Pounding rivets and hauling metal and timber had done Cedar’s temper some good. Enough to entertain a short walk.
He figured what little needed yet to be done on the ship was more suited to Captain Hink’s and the crew’s expertise.
“Of course.” Cedar motioned with his hand for her to walk with him, and started off down the path that led around the bend in the terrain.
“I’m afraid I haven’t been completely forthcoming with you, Mr. Hunt,” she said. “There was a very specific reason Captain Beaumont brought myself and my companions here through the teeth of a storm.”
“Oh?”
“Yes. We came here with great haste because you were here.”
Every nerve in Cedar’s body flashed cold and a rush of wariness swept through him.
“Oh?” he said again.
“We are of a joint acquaintance, you and I,” she said. “The Madder brothers. Perhaps you know them, yes?”
“We’ve met,” Cedar said.
“They informed me, all of us, that they were looking for you. With great need. I believe you owe them a favor.”
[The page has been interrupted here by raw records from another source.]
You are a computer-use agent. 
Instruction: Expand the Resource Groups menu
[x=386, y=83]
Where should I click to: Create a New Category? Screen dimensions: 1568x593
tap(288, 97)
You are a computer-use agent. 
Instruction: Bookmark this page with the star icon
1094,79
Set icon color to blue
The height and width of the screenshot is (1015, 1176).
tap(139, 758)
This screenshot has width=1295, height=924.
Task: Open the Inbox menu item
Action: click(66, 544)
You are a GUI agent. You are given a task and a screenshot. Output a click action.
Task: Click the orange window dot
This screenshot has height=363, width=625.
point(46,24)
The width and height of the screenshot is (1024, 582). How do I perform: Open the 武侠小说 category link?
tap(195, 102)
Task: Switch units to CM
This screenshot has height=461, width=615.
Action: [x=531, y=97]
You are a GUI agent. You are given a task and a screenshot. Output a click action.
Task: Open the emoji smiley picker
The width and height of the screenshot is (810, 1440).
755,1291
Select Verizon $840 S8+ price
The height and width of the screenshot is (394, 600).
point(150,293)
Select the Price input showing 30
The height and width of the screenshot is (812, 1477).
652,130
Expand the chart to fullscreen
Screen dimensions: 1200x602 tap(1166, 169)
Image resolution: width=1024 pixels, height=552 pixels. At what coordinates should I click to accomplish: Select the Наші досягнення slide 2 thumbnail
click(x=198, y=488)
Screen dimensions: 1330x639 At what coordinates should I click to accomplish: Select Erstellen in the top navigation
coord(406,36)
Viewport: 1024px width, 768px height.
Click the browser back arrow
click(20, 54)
“Did you speak to them recently?” Cedar asked.
“Yes.”
“So they found their way safely out of Vicinity?”
“Yes. But they had to see to some repairs of their equipment and knew it would cause a delay. So they sent messages to locate you.”
It didn’t come as a great surprise that the brothers had found a way to send a message to people who had airships at their disposal. There seemed to be no pot the Madders wouldn’t stick their clever fingers into.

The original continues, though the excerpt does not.